BOOK REVIEW: GOLD COINS OF THE NEW ORLEANS MINT 1839-1909

One new book I've had the pleasure to review recently is the second
edition of Doug Winter's "Gold Coins of the New Orleans Mint
1839-1909." The 237-page paperback is published by Zyrus Press
($34.95).  From the publisher's web site:  "In 1989, the first
edition of Doug Winter's book Gold Coins of the New Orleans Mint:
1839-1909 was published. It popularized these under-appreciated
coins and introduced many new collectors to the field.

In the ensuing two decades, much has changed in the New Orleans
gold market. Newly discovered hoards have changed the rarity
levels of certain dates while others remain very difficult to locate."

Well, it hasn't quite been two decades since 1989, and the book
wasn't published in 1989, it was published in 1992.  Still, fourteen
years between editions is a long time.  But it's been worth the wait.
The new edition is much improved, starting with the all-new enlarged
color images of each coin.  But this new edition is more than just an
update - it is essentially a new book with completely updated
information encompassing all that has been learned about the series
in the past fourteen years.

One of the biggest changes, acknowledged by the author in his
preface, is the number of post-1880 eagles that are now known.
He writes: "Substantial quantities of these coins have been found
in Europe since 1992.  In some cases, total populations have doubled
or even tripled and I don't doubt that the numbers will continue to
rise in the coming years."

For example, I turned randomly to the entry for 1894-O Eagles and
compared it with the corresponding entry in my copy of the first
edition.  Of the original mintage (still believed to be 107,500),
the total number known is now 550-750+, whereas at the time of
the first edition only 140-160 were known.
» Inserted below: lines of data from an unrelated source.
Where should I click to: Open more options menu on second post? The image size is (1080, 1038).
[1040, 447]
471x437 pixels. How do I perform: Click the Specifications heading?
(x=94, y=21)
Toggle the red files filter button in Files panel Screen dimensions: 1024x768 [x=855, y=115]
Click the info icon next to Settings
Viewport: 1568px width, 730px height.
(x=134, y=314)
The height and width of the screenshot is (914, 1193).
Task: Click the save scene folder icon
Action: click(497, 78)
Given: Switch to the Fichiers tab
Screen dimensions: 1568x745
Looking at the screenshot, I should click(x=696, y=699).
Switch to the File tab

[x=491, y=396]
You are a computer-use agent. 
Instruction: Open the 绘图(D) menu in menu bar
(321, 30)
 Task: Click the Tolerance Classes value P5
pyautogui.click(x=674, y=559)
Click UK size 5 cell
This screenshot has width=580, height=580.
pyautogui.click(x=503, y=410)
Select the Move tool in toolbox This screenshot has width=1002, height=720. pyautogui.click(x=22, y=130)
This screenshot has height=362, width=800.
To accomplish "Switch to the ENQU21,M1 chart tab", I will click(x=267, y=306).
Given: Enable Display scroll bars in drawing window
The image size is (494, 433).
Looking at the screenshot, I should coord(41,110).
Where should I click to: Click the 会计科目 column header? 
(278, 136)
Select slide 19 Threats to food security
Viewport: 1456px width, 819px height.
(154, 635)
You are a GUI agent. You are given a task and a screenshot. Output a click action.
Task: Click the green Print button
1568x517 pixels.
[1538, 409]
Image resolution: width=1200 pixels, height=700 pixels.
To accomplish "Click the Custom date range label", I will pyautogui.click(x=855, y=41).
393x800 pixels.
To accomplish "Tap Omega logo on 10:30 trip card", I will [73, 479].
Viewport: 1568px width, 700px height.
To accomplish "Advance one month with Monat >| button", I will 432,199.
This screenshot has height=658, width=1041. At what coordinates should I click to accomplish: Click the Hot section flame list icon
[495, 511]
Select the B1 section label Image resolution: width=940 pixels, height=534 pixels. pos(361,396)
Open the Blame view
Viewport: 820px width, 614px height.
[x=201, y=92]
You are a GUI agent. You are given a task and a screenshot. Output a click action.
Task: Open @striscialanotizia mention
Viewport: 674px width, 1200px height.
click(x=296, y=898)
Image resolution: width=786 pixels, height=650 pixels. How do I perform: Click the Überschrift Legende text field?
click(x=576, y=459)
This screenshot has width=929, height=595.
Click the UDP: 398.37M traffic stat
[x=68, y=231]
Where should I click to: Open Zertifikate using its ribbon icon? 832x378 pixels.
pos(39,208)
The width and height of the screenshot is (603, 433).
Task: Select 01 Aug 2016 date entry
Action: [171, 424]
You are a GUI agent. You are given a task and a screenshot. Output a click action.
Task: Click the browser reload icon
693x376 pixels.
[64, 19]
The layout of each entry follows a common format and is very easy
to read, another great improvement over the first edition.  Mintage,
Rarity Rankings, Strike, Surfaces, Luster, Coloration, Eye Appeal,
Die Characteristics, Major Varieties, Significant Pieces Known,
Auction Record, and Total Known (with a breakdown by grade) are
listed for each coin.

To address what he felt were two major shortcomings of the first
edition, the author included research articles which in my opinion,
are worth the price of the book alone.  In his Preface, Winter writes
"[in the first book] ... there was virtually no information about
the history of the New Orleans Mint.  I am not a historian and I
felt that my contributions about this topic would be unoriginal at
best.  I commissioned Greg Lambousy, the Director of Collections of
the Louisiana State Museum, who wrote what I feel is a simply
brilliant concise history of the Mint.  Also, David Ginsberg has
written an article about how gold coins of this era circulated; a
study that will explain exactly why so many of these coins are so
rare today.

Lambousy's article draws on many of the known sources in numismatic
literature such as the 1862 Harper's New Monthly Magazine article
"Making Money" and writings by and about Mint official John Leonard
Riddell, but it also references a number of much lesser known sources.
The bibliography is quite complete to my knowledge, although I didn't
see a reference to the 1846 Merchants Magazine and Commercial Review
article by Freeman Hunt titled "United States Branch Mint at New
Orleans."  The thirteen-page article includes two pages of photos
of the interior of the New Orleans Mint and its workers, courtesy
of the Louisiana State Museum.

I have to agree with Winter that Lambousy's article is a very
valuable concise history of the Mint, and well worth reading.  There
are some great tidbits of history here, numismatic and otherwise,
such as Riddell's invention of the rotary ingot machine, and brothers
Rufus and Philos Tyler's invention and patenting of the silver dollar
counting table.  Along the way there are interesting diversions
into Riddell's conflicts with fellow workers, structural problems
of the Mint building, control of the Mint under the Confederacy,
and story of William Mumford who was hanged by Union forces in front
of the Mint of June 7th, 1862.

David Ginsberg's article is equally original, well-researched, and
interesting to read.  In addition to consulting some of my own
favorite references on this era (Carothers' "Fractional Money" and
Gibbons' "The Banks of New York, Their Dealers, The Clearing House,
and the Panic of 1857," Ginsburg uncovered a number of valuable
other sources including an 1843 publication, "The Letters of Lowndes,
Addressed to the Hon. John C. Calhoun."  The book has a priceless
account, reprinted here, of a traveler's maddeningly difficult
cross-country journey while attempting to conduct commerce with a
mishmash of different paper money issues.  Such difficulties make
it easy to understand how having gold coinage could greatly ease
the problem of traveling to distant parts of the country in those days.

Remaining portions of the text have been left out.